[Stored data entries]

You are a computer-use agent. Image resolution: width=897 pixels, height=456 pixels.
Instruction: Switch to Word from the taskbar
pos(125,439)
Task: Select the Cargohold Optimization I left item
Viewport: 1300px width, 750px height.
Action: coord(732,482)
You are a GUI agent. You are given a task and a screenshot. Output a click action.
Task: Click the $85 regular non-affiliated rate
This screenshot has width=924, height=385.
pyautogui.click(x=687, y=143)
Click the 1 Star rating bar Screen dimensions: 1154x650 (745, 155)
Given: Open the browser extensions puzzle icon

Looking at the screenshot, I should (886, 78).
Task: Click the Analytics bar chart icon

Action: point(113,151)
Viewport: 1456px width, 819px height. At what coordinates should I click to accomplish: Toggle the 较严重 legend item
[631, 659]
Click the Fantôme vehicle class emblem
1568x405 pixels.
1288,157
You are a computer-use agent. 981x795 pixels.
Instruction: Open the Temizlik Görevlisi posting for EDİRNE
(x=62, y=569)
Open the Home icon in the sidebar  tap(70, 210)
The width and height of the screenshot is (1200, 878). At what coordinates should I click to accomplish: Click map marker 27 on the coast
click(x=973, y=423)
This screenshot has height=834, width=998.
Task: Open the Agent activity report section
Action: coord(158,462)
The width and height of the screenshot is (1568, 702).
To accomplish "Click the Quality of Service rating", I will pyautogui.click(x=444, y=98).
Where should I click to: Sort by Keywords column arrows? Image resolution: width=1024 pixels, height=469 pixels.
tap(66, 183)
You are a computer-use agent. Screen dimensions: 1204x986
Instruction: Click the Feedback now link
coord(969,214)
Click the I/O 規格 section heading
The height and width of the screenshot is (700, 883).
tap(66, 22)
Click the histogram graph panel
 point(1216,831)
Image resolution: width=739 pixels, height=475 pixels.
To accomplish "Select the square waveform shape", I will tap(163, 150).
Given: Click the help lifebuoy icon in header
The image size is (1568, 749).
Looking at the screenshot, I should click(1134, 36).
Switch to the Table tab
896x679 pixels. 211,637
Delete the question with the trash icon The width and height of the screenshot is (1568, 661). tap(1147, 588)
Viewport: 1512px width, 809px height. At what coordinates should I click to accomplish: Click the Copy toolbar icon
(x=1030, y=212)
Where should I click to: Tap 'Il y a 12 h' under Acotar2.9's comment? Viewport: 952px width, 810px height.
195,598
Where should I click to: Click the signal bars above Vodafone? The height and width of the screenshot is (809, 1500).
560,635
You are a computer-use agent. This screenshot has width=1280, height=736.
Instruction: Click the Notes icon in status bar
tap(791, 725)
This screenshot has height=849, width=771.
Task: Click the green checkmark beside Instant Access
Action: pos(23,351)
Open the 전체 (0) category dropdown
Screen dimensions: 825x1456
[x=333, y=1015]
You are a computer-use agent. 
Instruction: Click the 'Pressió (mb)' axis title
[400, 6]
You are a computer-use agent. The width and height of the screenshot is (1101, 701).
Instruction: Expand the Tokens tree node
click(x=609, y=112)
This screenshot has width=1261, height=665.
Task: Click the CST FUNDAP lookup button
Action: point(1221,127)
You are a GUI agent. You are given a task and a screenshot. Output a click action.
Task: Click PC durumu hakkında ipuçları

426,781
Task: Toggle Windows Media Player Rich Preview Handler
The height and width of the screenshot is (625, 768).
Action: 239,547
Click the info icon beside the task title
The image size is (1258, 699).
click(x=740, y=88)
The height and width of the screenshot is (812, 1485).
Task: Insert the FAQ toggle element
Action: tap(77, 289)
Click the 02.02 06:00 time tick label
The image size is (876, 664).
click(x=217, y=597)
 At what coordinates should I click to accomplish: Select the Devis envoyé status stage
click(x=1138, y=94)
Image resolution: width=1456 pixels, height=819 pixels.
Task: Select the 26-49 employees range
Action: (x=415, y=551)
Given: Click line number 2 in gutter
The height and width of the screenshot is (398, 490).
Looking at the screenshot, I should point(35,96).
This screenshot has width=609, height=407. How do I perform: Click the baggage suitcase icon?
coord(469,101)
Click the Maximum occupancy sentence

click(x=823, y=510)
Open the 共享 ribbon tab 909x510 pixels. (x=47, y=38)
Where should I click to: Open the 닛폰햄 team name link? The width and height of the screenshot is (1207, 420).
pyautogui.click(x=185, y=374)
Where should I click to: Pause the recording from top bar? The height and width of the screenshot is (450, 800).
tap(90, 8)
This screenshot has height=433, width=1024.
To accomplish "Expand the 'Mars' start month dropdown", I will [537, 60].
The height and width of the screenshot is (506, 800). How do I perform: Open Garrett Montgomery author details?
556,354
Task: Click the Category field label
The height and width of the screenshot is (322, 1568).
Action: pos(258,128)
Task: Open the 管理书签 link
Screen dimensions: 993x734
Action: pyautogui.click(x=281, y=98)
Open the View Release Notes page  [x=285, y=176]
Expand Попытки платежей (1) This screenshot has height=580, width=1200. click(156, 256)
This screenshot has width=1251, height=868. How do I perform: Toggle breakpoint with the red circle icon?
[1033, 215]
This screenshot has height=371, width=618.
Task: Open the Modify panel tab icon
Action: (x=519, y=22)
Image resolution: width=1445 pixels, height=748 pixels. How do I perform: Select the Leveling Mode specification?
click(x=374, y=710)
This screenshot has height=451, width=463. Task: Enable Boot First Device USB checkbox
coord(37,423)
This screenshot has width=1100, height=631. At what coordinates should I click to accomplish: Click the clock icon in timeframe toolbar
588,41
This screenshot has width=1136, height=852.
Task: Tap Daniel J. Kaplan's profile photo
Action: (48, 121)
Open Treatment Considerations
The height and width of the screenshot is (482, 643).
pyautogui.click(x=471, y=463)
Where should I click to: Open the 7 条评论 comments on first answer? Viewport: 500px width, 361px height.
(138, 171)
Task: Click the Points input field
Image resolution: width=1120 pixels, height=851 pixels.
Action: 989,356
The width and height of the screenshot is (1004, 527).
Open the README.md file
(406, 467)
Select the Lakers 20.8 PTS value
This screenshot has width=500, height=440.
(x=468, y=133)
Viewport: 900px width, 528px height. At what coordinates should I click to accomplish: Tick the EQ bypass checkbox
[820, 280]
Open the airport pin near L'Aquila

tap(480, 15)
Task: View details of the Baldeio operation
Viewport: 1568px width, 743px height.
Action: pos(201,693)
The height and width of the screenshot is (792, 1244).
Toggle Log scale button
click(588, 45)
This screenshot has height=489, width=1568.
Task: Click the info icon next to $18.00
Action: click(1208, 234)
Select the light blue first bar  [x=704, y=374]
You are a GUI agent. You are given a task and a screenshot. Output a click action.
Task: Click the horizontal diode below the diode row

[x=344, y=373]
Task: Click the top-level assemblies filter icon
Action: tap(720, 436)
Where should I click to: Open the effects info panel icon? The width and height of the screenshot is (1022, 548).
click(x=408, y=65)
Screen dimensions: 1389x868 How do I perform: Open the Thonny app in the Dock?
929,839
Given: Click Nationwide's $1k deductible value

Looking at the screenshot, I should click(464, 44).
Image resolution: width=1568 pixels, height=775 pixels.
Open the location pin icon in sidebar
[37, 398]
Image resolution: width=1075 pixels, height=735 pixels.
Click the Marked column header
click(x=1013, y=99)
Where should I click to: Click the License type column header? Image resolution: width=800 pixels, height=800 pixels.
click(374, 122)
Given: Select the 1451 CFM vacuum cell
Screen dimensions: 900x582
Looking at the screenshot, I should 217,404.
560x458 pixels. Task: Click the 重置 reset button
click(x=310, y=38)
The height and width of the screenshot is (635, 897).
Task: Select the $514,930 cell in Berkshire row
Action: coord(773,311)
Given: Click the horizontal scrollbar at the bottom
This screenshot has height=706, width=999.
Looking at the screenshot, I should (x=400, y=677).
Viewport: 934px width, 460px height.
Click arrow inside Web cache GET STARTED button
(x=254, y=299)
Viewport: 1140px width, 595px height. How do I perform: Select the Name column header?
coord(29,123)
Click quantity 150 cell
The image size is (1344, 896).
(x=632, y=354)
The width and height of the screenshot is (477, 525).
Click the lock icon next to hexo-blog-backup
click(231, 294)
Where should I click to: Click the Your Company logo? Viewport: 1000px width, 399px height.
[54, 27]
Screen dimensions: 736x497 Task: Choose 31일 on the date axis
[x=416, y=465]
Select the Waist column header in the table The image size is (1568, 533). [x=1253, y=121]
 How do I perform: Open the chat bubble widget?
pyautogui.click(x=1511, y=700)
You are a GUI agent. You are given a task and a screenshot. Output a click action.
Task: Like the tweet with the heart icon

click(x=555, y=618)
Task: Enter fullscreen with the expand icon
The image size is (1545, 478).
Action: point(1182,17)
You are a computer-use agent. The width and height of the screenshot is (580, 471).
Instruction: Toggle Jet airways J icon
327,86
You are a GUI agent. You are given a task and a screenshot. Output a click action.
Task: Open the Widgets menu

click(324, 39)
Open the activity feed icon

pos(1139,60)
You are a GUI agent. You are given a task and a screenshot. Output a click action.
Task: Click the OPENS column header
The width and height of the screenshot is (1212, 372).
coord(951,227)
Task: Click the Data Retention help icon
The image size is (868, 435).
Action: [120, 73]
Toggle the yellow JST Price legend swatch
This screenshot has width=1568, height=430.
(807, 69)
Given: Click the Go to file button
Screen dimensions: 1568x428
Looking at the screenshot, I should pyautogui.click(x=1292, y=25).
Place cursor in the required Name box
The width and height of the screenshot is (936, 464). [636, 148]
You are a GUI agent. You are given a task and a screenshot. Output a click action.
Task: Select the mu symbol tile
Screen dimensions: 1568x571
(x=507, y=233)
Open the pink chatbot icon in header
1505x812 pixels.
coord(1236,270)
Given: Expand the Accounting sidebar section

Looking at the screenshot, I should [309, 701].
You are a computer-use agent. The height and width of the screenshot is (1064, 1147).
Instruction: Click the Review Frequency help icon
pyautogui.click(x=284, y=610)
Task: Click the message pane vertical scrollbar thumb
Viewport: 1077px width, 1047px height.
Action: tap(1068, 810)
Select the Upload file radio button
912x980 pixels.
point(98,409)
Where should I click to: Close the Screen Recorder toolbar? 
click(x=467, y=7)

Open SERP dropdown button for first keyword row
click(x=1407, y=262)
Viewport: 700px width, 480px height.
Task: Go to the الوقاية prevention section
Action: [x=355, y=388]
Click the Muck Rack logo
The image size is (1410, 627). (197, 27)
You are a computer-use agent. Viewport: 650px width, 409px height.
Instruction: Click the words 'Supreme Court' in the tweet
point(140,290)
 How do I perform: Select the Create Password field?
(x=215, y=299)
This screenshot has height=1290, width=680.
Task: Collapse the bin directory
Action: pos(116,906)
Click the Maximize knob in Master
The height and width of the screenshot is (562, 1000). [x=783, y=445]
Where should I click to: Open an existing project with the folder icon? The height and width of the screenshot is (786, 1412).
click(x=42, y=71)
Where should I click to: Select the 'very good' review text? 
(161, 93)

**Work required**: Determine the number of lines in the data above that contain the word "scrollbar", and provide only that figure.

**Solved problem**: 2